• **Exercise**:
When you reach the line that contains "Nick Lichtenberg (249, 1893)" in the entries below, begin returning lines exactly as written and continue through the last one.

• **Data for the task**:

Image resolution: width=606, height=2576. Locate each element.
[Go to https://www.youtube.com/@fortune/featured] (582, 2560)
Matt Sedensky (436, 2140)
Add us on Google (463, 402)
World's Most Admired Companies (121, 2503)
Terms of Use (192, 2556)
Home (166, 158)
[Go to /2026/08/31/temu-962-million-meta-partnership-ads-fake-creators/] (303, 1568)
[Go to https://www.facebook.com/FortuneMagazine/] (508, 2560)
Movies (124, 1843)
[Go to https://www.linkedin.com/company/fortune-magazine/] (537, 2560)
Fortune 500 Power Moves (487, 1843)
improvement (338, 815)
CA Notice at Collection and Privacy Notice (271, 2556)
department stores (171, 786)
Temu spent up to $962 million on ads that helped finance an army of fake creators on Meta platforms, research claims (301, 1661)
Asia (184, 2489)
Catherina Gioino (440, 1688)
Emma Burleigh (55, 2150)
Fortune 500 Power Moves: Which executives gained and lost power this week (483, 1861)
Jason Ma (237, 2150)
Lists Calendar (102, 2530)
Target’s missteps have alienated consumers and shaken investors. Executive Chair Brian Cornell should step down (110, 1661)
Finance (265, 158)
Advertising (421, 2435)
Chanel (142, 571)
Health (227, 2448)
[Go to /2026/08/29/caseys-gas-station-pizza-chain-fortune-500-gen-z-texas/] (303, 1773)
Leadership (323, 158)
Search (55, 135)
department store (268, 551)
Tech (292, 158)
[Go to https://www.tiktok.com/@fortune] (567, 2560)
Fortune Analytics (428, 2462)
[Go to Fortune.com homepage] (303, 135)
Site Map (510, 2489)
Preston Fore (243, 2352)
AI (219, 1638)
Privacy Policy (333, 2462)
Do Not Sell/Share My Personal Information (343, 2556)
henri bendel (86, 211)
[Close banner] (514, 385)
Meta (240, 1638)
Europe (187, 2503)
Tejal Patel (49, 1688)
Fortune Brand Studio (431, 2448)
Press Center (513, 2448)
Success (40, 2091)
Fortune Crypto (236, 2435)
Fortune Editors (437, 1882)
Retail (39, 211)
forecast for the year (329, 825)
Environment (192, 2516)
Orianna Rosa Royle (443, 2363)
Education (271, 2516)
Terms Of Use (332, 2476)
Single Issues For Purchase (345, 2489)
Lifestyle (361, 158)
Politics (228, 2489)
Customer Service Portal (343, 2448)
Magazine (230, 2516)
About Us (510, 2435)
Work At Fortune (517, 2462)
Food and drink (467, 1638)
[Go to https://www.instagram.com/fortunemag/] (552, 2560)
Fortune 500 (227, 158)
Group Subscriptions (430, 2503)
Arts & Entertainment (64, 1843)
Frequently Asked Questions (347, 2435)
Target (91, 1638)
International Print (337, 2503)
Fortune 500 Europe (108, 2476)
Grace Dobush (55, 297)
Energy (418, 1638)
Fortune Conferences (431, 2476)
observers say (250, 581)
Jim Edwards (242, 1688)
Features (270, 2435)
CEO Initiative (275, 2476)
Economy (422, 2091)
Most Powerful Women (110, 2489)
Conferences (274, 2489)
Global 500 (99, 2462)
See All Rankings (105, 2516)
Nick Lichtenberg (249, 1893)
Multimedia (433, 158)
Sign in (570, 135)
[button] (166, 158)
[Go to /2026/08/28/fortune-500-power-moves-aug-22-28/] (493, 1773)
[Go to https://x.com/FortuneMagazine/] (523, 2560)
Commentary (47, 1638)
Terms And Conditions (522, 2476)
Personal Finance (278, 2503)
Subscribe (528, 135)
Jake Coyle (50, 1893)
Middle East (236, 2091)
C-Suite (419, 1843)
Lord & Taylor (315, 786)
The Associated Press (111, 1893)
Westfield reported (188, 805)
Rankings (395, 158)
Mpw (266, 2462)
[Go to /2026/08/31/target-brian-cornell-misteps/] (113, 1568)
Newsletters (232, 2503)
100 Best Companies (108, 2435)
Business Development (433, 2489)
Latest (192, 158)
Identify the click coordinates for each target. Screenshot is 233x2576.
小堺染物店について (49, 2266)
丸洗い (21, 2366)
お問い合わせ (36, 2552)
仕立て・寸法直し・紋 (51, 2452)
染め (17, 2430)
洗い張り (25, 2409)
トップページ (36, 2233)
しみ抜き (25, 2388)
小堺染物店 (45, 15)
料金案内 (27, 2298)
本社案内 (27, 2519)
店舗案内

• **Answer to the problem**:
Nick Lichtenberg (249, 1893)
Multimedia (433, 158)
Sign in (570, 135)
[button] (166, 158)
[Go to /2026/08/28/fortune-500-power-moves-aug-22-28/] (493, 1773)
[Go to https://x.com/FortuneMagazine/] (523, 2560)
Commentary (47, 1638)
Terms And Conditions (522, 2476)
Personal Finance (278, 2503)
Subscribe (528, 135)
Jake Coyle (50, 1893)
Middle East (236, 2091)
C-Suite (419, 1843)
Lord & Taylor (315, 786)
The Associated Press (111, 1893)
Westfield reported (188, 805)
Rankings (395, 158)
Mpw (266, 2462)
[Go to /2026/08/31/target-brian-cornell-misteps/] (113, 1568)
Newsletters (232, 2503)
100 Best Companies (108, 2435)
Business Development (433, 2489)
Latest (192, 158)
Identify the click coordinates for each target. Screenshot is 233x2576.
小堺染物店について (49, 2266)
丸洗い (21, 2366)
お問い合わせ (36, 2552)
仕立て・寸法直し・紋 (51, 2452)
染め (17, 2430)
洗い張り (25, 2409)
トップページ (36, 2233)
しみ抜き (25, 2388)
小堺染物店 (45, 15)
料金案内 (27, 2298)
本社案内 (27, 2519)
店舗案内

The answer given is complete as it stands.